## Task statement
What lines in the data hold the string "size"? Show them.

## Records provided
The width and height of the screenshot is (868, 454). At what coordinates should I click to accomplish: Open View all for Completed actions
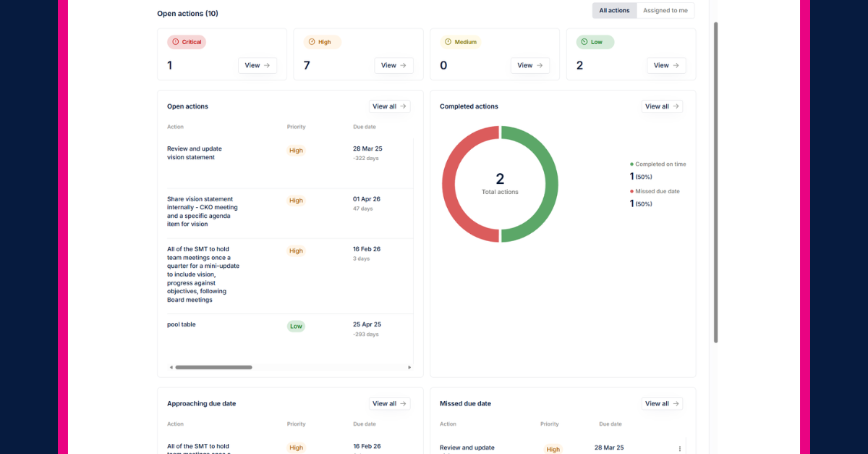pos(662,106)
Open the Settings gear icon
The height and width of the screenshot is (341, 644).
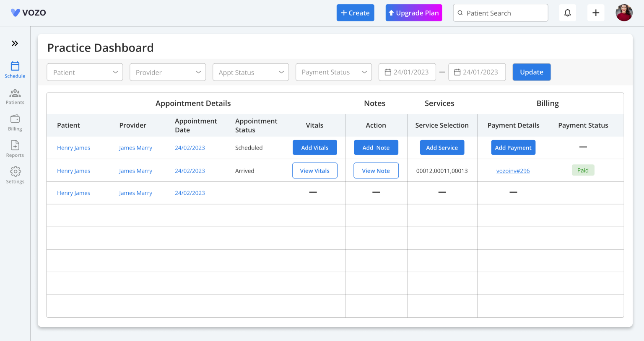(x=15, y=171)
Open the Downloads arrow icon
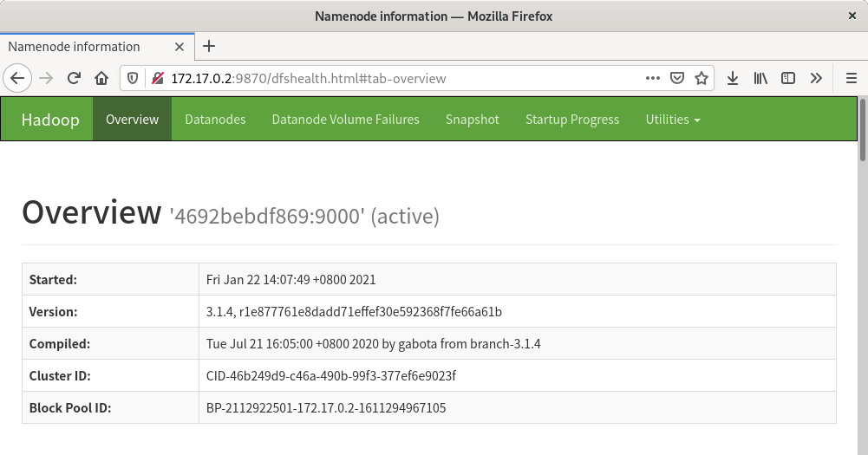This screenshot has width=868, height=455. (x=733, y=78)
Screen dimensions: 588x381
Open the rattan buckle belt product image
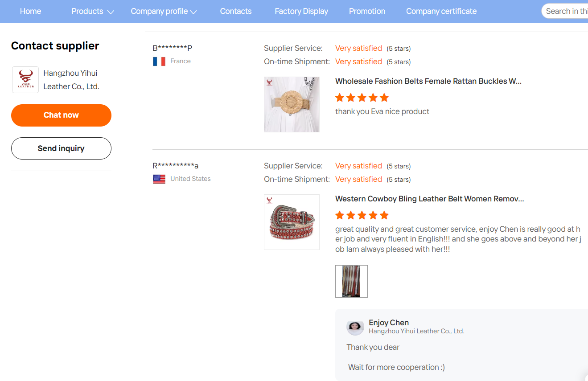point(292,104)
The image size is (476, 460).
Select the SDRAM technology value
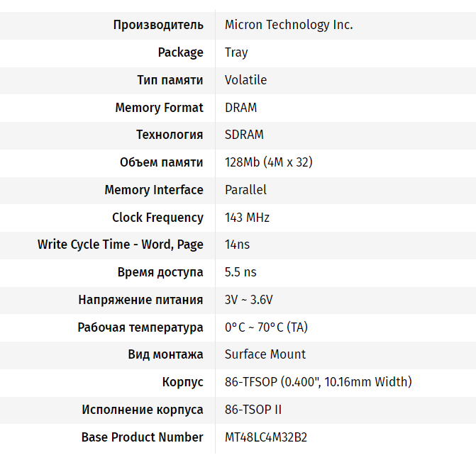click(244, 135)
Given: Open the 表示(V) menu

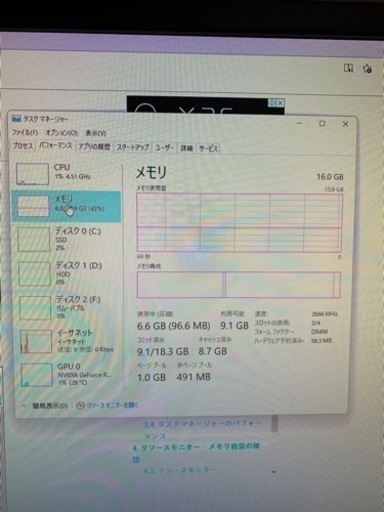Looking at the screenshot, I should pyautogui.click(x=96, y=133).
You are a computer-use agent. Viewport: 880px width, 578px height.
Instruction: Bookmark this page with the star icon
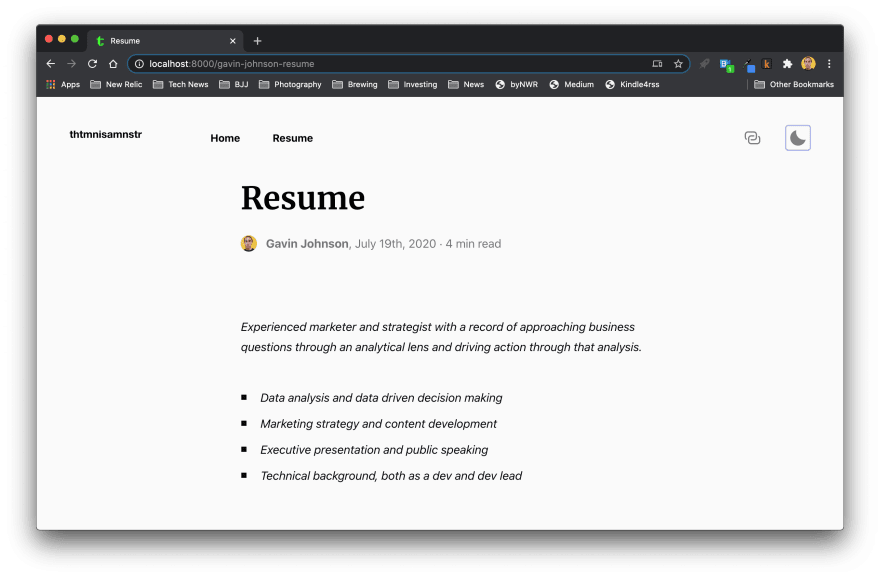678,64
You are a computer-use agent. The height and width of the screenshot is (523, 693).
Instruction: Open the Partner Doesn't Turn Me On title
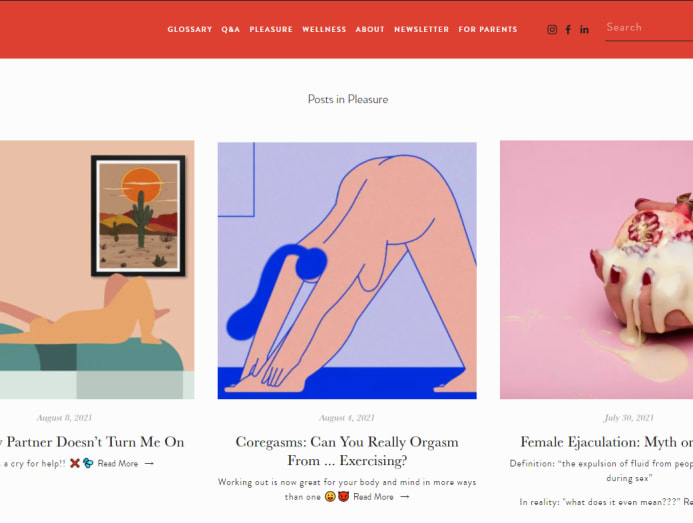[92, 442]
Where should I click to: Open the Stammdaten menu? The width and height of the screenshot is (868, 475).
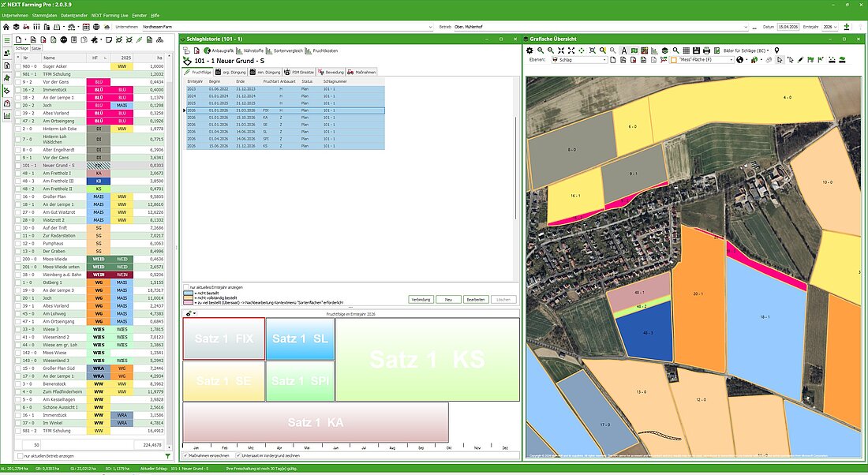click(x=43, y=15)
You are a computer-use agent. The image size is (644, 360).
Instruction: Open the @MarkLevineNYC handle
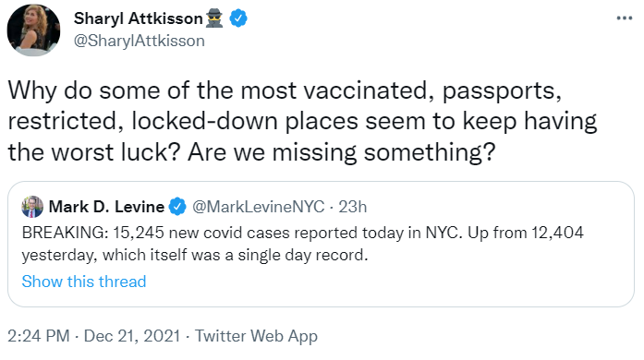pyautogui.click(x=259, y=207)
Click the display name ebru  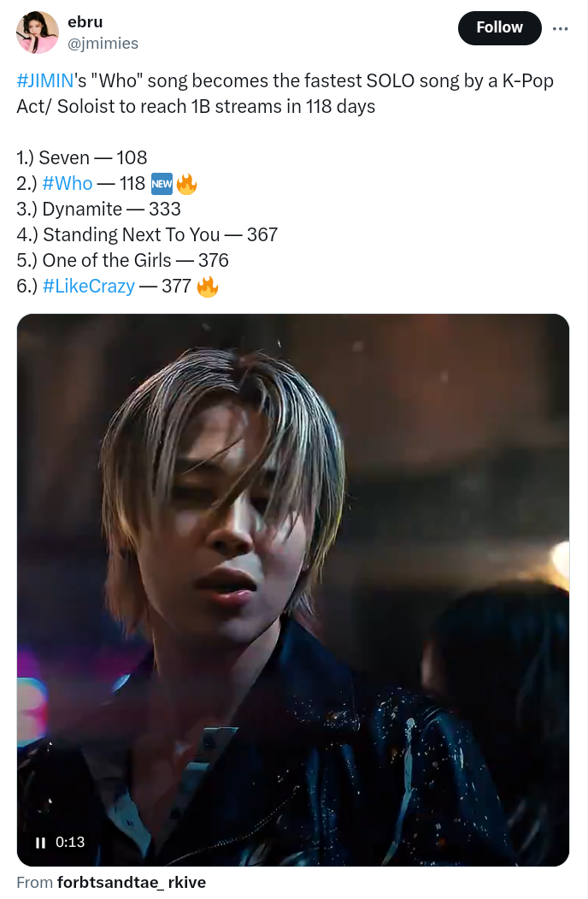tap(85, 23)
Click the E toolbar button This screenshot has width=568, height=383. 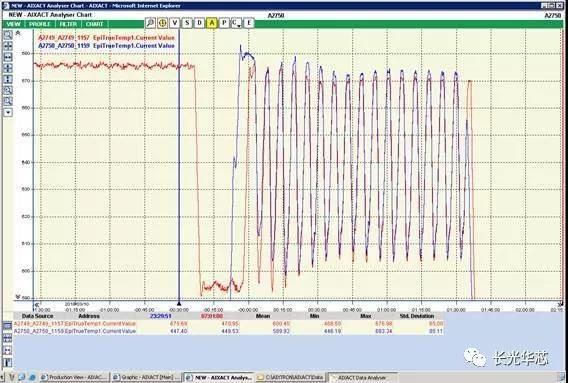tap(249, 23)

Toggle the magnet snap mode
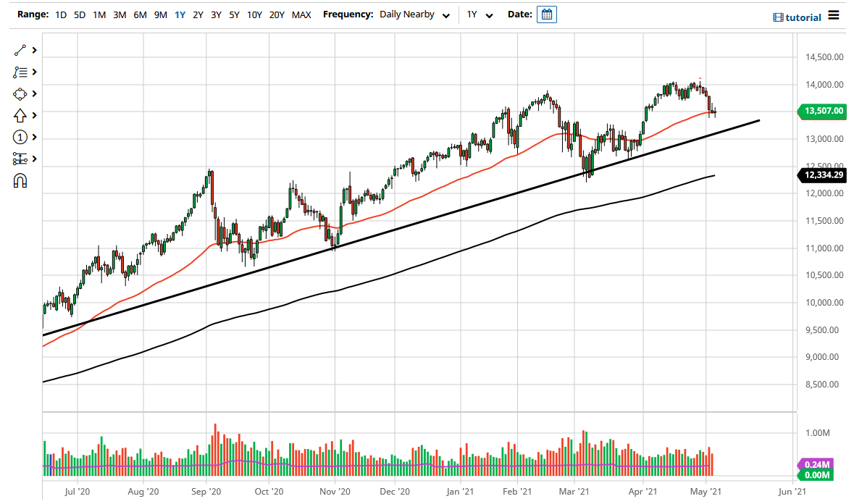click(20, 180)
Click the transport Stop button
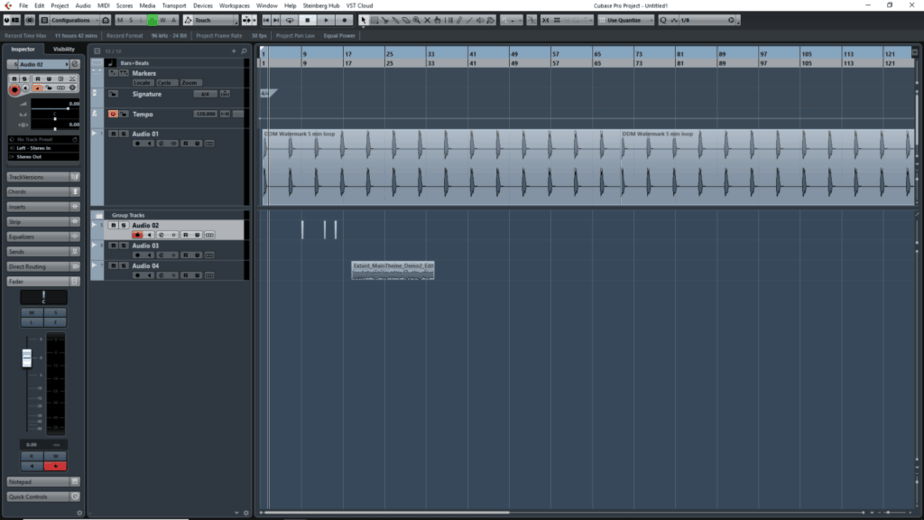Viewport: 924px width, 520px height. [x=308, y=20]
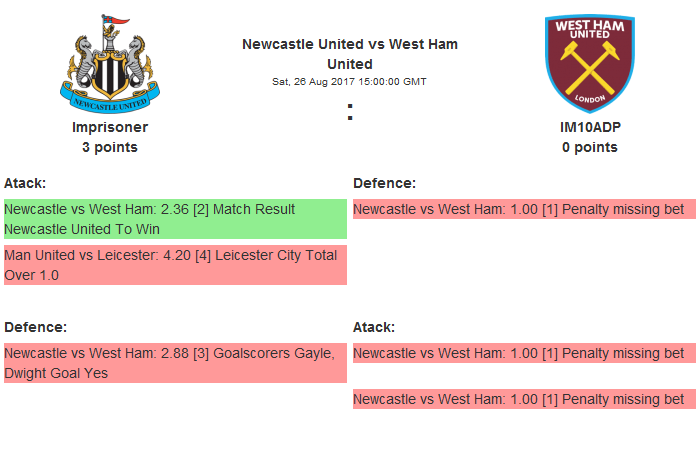Viewport: 700px width, 460px height.
Task: Click the Defence heading under Imprisoner's bets
Action: 35,327
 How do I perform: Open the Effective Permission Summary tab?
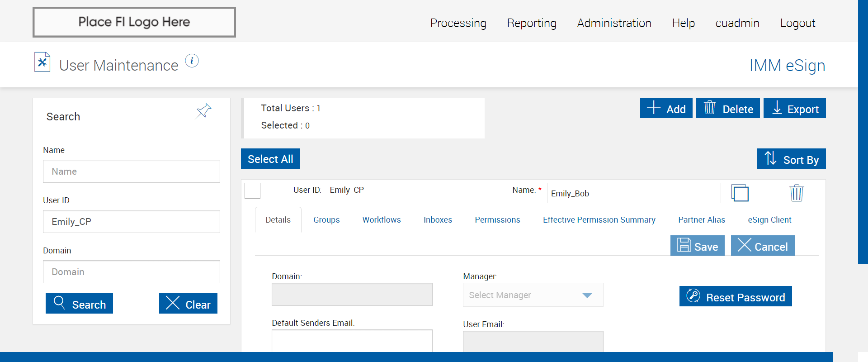click(599, 220)
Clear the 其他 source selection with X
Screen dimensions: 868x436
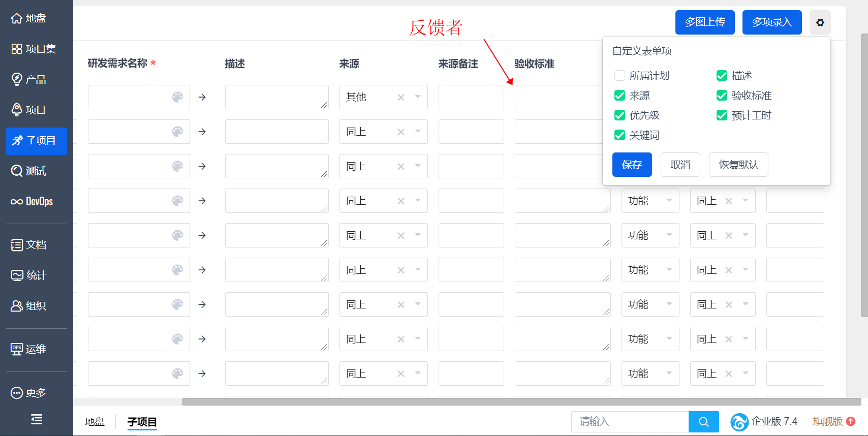click(401, 97)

## Finished task
The image size is (476, 460).
You are a computer-use agent. The image size is (644, 360).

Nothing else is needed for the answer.